ミラノ・スカラ座のシーズンが12月7日(聖アンブロシウスの日)に開幕

2013年12月08日 15:00

「ラ・トラヴィアータ(椿姫)」は、1853年ヴェネツィアで初演されたが、ヴェルディの斬新で現代的な作風が聴衆に理解されず失敗に終わったと言われている。
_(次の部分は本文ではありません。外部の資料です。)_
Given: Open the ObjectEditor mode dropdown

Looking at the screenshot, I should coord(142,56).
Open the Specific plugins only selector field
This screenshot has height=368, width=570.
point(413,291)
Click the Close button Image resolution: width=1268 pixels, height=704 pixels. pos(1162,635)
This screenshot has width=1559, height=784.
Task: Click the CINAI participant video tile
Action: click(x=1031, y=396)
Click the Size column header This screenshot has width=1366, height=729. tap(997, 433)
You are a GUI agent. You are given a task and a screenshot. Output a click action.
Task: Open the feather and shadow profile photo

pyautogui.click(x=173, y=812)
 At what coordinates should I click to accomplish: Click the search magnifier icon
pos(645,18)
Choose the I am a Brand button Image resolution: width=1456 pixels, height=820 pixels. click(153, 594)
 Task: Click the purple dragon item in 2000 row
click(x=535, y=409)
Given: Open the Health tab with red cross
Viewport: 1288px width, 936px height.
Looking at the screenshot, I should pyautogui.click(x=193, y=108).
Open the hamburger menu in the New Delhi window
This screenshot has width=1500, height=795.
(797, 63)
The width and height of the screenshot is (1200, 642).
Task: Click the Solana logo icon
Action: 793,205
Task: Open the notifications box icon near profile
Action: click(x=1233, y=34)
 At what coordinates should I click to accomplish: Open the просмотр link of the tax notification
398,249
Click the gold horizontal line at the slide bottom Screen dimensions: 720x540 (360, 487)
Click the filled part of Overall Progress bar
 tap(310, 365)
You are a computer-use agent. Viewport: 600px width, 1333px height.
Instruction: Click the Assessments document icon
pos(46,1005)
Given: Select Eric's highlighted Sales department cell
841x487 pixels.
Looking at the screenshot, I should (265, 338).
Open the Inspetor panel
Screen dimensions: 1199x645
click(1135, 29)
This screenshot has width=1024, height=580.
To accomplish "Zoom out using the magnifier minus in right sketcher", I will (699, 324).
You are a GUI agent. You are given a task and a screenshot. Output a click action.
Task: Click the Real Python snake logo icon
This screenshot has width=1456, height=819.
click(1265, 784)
(高級娼婦ヴィオレッタが太り過ぎていて肺結核で死ぬヒロインに見えなかったという説もある)。

若きデュマ・フィスによる原作「椿姫」は戯曲となって大成功を収めたが、その芝居をパリで観たヴェルディが感激して書き上げた傑作である。

さて、その「ラ・トラヴィアータ(イタリア語で“道を踏み外したオンナ”という意味)」が、2013/2014シーズンのスカラ座の開幕として、ミラノ守護聖人アンブロシウスの日である12月7日に上演された。

12月6日付コリエレ・デッラ・セーラ紙によると、初演が失敗に終わったためにのちにヴェルディが手を加えて書き換えたものが後世に残っていたが、今回の上演では初演時のオリジナル部分が復活されることになるという。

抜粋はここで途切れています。